### WHAT THE TASK REQUIRES
The lines to copy are those with "Zubehöre" in them. Pull each one from the entries below.
*** Opening RECORDS FOR THE EXERCISE ***
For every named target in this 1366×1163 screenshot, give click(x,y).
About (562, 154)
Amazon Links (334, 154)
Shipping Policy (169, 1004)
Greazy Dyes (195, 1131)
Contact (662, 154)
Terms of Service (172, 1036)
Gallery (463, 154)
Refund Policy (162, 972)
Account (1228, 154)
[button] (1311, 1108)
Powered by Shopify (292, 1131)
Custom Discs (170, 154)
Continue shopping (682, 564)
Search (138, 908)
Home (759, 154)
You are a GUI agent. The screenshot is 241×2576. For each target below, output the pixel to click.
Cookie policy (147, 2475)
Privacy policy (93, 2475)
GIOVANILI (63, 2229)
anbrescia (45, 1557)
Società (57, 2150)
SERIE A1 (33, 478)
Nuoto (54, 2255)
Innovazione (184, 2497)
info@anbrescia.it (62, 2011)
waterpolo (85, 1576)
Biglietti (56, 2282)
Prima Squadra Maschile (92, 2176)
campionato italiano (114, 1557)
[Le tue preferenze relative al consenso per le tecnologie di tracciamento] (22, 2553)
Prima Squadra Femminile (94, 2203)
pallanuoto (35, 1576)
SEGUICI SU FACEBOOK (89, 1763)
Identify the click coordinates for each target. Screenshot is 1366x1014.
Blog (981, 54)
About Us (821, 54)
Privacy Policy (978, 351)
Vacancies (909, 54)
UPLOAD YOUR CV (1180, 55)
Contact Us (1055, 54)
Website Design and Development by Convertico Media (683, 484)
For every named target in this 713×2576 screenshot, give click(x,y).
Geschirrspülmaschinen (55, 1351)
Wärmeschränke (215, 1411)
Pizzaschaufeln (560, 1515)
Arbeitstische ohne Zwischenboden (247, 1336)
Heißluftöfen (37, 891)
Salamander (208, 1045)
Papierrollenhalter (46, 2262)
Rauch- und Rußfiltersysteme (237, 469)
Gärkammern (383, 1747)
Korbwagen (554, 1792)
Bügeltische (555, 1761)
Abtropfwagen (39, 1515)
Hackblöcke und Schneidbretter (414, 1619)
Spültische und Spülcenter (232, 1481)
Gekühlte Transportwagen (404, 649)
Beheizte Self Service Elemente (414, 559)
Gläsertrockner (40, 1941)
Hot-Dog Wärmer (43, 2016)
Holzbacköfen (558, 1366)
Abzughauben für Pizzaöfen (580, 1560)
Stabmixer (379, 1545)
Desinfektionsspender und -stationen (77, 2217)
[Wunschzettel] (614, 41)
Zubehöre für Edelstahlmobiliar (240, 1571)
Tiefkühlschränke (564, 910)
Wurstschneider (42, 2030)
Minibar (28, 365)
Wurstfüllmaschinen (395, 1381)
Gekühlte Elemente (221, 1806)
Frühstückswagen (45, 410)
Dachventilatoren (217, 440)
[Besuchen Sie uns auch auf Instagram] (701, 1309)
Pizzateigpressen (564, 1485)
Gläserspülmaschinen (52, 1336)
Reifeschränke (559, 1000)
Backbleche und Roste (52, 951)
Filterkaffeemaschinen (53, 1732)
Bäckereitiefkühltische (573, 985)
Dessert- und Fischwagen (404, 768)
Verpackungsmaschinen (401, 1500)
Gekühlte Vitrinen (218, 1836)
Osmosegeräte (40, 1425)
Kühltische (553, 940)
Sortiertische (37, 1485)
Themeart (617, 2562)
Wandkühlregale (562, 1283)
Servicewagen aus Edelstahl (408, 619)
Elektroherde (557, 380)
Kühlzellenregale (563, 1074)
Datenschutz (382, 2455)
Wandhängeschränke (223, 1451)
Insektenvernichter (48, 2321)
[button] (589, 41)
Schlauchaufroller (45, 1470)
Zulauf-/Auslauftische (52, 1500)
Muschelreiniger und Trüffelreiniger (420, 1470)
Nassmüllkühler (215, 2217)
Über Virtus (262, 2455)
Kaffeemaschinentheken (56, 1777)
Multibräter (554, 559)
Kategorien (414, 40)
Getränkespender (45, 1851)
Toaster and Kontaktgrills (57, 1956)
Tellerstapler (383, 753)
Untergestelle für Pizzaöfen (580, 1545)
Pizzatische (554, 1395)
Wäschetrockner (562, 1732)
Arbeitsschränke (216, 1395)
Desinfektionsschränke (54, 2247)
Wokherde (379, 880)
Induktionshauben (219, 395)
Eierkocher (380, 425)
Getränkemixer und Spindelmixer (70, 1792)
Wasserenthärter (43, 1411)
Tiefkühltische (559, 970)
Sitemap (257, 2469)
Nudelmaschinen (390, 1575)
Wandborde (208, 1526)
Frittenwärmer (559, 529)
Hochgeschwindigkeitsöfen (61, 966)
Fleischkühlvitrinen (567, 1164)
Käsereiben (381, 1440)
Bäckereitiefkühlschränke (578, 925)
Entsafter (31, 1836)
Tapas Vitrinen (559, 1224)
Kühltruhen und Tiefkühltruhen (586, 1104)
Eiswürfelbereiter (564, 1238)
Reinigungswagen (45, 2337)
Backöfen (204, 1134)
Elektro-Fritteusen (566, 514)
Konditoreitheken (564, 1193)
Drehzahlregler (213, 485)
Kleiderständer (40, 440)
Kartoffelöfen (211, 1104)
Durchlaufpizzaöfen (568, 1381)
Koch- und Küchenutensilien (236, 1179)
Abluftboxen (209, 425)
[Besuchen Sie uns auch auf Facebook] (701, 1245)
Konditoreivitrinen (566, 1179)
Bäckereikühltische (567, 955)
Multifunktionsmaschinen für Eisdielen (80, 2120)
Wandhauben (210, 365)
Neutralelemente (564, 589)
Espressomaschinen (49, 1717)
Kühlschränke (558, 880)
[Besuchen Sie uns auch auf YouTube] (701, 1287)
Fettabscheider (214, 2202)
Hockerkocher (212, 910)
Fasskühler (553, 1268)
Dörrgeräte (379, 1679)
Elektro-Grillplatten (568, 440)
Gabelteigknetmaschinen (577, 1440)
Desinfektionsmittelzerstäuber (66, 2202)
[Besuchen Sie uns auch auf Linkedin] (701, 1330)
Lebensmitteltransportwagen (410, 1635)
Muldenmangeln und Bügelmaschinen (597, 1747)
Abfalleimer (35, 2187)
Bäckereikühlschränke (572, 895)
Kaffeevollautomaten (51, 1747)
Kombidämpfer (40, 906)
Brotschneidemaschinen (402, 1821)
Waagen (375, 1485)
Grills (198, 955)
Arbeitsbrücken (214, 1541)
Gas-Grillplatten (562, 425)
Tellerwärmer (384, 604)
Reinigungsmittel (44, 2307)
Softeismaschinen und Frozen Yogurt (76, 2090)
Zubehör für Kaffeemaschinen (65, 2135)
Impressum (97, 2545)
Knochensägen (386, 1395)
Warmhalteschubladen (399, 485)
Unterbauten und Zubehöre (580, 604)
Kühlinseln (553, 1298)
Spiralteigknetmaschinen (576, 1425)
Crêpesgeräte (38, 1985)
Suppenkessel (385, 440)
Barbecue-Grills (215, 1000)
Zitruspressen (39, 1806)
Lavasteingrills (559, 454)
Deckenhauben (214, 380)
*** Closing RECORDS FOR THE EXERCISE ***
### TASK ANSWER
Zubehöre für Edelstahlmobiliar (240, 1571)
Unterbauten und Zubehöre (580, 604)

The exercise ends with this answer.